Social Bonds – An attractive diversification opportunity with little yield penalty
In Short
The sustainable bond family (bonds that finance green and/or social projects) is growing fast. Although green bonds still make up the majority, bonds covering social issues have increased significantly recently, with two drivers standing out.
Highlights:
- Mounting social tensions fuelled by war and climate events on the one hand and the desire of investors to invest in sustainable assets on the other, have sparked the rapid growth of social bonds in recent years.
- In this report, we take a deeper look into this relatively new asset class, its different types, and potential ways to address ‘social washing’. We briefly discuss the ICMA’s social bond approach and the elusive path to an EU social taxonomy, which is not without controversy even within the EU, and compare them to the yardsticks of the better established EU green taxonomy.
- The social bond segment is dominated by European issuers and the bulk is denominated in euro. Most issuers belong to the government sector, which results in a rather high median AA rating. In a case study on EU securities, we show that social bonds have similar characteristics to conventional bonds, especially in terms of yield level and volatility. This opens up the possibility for investors to buy labelled bonds without a yield penalty – and still have an information advantage compared to conventional bonds due to the reporting requirements.
- Despite the strong growth, the social bond segment is significantly smaller than the green bond one.
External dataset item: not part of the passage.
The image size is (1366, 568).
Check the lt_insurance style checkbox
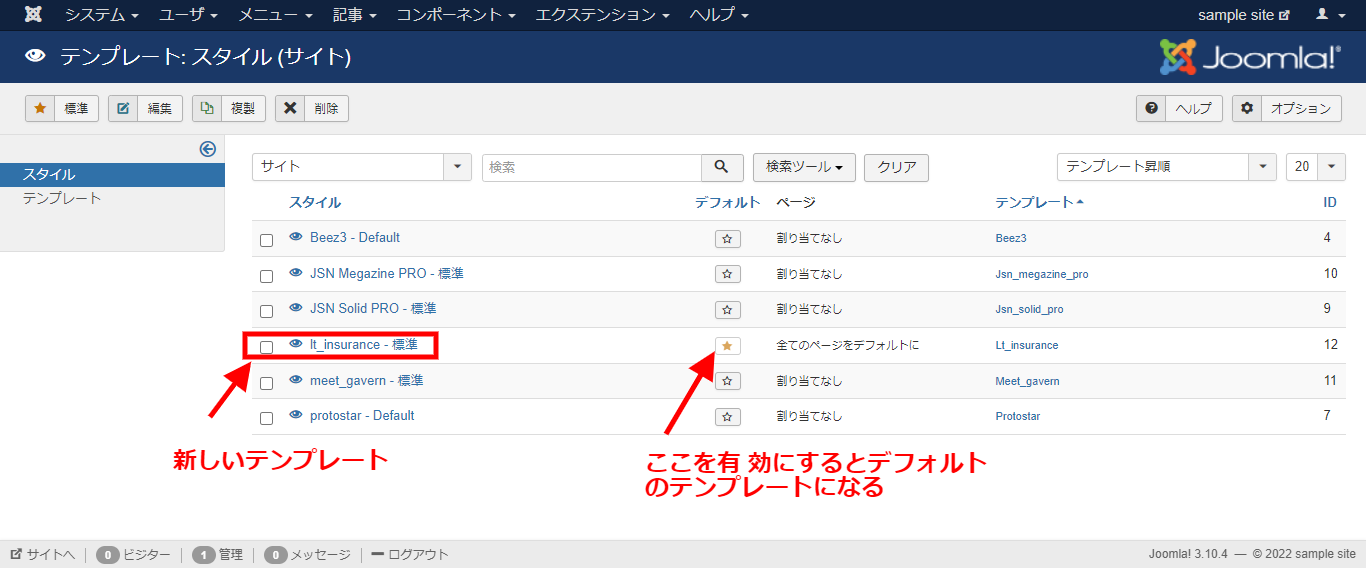[266, 347]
Going forward, we expect demand for social bonds to remain high. The main issuers will likely remain government-related entities. On the private side, financial issuers will continue to dominate.
- Our analysis shows that social bonds have no significant yield disadvantage compared to conventional bonds. However, given potential controversy risks, a preceding in-depth analysis seems indispensable. Moreover, as in any sustainable investment, conflicting signals may arise when an issuer’s “E” and “S” scores differ. This trade-off cannot be resolved and we assume that investments in social bonds are made subject to the observance of minimum environmental safeguards.